- **EXCERPT PROVIDED**
Sometimes things are so awful that you just have to laugh.
Nearly three weeks ago my 94-year-old father almost lost consciousness as he came out of the bathroom. The paramedics arrived and advised an overnight stay in hospital. And so I came to be sitting with him one afternoon at the Major Emergencies ward at Broomfield hospital, Chelmsford.
They had hooked him up to a variety of stuff. Sensors across his abdomen, a blood-oxygen gauge clamped on his finger and a blood pressure device on his arm. All of which meant the poor old boy couldn’t easily wander across to take a wee in the commode. The situation required lots of explanation on my part, because he suffers from deep vascular dementia.
Each time his bladder filled, my job was to pull down his trousers and pants and give him one of the disposable urinal bottles to piss into as he lay on the bed. On one occasion, when he had finished, I took it over to the sink and emptied it. Turning round, I could only see his back. But he stirred my curiosity as he was cocking his head at differing angles, as if deliberating over some kind of choice.
“What you looking at Dad?”
In a stride it became clear. He had taken the clamp from his finger and now had it poised, jaws open, above his penis. Still cocking his head, trying to judge which part of his bell-end might best receive said clamp.
Before he could let the thing squeeze hard around the purple flesh, I snatched it away. “What the hell are you doing? That goes on your finger.”
“Oh, I didn’t know.”
Back home, I told Maureen. The pair of us ended up crying so hard with laughter that it hurt. We were weeping at the bit where he was puzzling over the best angle to clamp it on.
Hearing the story, a couple of friends suggested we could buy him some clothes pegs for his birthday. Or maybe attach a set of jump leads that start flat car batteries. Another recommended a good S&M club.
The line between tragedy and comedy can be so thin.

[Stored items]
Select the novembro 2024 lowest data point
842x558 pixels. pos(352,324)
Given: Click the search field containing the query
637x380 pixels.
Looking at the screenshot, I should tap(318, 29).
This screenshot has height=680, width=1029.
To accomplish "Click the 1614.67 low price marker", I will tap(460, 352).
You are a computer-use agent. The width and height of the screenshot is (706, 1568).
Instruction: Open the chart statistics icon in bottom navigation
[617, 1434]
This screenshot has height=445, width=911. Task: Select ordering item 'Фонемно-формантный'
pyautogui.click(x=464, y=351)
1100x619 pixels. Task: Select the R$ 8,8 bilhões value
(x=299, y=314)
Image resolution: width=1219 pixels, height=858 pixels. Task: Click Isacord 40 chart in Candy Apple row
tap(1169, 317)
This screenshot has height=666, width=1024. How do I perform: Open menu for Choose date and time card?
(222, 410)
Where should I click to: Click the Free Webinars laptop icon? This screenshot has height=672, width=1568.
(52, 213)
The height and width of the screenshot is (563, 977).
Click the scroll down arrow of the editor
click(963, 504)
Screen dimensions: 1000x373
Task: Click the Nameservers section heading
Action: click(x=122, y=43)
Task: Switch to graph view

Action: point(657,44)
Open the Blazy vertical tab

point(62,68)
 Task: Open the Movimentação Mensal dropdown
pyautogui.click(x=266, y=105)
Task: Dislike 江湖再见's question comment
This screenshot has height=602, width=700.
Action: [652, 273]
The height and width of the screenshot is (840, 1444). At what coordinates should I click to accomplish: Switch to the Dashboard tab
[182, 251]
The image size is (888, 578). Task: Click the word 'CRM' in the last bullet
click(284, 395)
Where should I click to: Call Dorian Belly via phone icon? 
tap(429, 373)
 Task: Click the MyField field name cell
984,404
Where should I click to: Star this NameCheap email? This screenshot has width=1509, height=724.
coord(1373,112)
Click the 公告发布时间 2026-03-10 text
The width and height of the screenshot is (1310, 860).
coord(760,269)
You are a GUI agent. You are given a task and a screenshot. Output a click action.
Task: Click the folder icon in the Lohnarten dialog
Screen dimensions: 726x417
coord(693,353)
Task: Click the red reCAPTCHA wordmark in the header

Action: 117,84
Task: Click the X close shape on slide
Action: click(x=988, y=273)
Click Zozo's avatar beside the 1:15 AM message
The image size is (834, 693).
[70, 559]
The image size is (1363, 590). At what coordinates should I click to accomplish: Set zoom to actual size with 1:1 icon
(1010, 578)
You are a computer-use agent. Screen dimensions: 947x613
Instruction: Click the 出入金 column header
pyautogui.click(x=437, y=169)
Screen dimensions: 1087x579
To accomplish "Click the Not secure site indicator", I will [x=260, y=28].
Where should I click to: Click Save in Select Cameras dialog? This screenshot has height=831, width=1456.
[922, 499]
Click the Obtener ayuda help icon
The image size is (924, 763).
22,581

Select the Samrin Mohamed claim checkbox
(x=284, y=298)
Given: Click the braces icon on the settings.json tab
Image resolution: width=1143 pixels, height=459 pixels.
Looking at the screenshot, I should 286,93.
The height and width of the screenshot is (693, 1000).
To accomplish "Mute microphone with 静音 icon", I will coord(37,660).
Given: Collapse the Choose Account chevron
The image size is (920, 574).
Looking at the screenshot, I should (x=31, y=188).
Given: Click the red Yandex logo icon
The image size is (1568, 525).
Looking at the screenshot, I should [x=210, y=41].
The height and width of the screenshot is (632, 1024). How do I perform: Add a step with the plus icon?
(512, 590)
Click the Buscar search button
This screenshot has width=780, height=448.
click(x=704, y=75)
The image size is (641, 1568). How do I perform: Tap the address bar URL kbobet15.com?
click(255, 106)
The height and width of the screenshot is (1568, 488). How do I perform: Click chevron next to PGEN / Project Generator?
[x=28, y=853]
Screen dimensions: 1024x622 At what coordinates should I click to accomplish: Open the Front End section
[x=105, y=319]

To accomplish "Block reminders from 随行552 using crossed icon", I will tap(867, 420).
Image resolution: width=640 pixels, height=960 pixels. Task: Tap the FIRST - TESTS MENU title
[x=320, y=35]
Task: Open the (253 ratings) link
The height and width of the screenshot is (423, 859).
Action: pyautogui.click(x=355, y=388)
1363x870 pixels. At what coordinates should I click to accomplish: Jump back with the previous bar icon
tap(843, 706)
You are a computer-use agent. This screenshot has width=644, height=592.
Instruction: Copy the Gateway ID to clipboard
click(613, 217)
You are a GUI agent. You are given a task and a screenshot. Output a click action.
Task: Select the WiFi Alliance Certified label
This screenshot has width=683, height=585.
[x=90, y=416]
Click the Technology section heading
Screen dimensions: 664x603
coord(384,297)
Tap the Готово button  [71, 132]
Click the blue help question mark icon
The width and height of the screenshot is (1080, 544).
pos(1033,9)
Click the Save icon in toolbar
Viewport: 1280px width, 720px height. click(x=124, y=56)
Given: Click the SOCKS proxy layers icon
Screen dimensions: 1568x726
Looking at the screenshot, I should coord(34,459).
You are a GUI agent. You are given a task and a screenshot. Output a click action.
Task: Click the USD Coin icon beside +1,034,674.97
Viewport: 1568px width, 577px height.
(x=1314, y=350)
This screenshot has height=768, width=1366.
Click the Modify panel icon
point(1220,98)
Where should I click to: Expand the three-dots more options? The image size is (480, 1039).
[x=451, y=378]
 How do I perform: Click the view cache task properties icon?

- **EXPLORE THE MATERIAL**
1. Could you write out the hospital anecdote word for word, everything from "Sometimes things are" down to "deep vascular dementia."?
2. In the hospital anecdote, why did the father have to use a urinal bottle in bed instead of walking over to the commode? Answer in one to three sentences.
3. How would you sum up the hospital anecdote in three sentences?

- **ANSWERS FOR THE EXERCISE**
1.
Sometimes things are so awful that you just have to laugh.
Nearly three weeks ago my 94-year-old father almost lost consciousness as he came out of the bathroom. The paramedics arrived and advised an overnight stay in hospital. And so I came to be sitting with him one afternoon at the Major Emergencies ward at Broomfield hospital, Chelmsford.
They had hooked him up to a variety of stuff. Sensors across his abdomen, a blood-oxygen gauge clamped on his finger and a blood pressure device on his arm. All of which meant the poor old boy couldn’t easily wander across to take a wee in the commode. The situation required lots of explanation on my part, because he suffers from deep vascular dementia.

2. He was hooked up to sensors across his abdomen, a blood-oxygen gauge clamped on his finger and a blood pressure device on his arm. All that equipment meant he couldn't easily wander across to the commode.

3. The narrator's 94-year-old father has deep vascular dementia. He was kept overnight at Broomfield hospital after almost losing consciousness, and there he was wired to monitors and needed help using a urinal bottle in bed. Once he took the blood-oxygen clamp off his finger and was about to put it on his penis before the narrator snatched it away, and later the narrator and Maureen laughed about it until it hurt, which leads the narrator to conclude that the line between tragedy and comedy can be thin.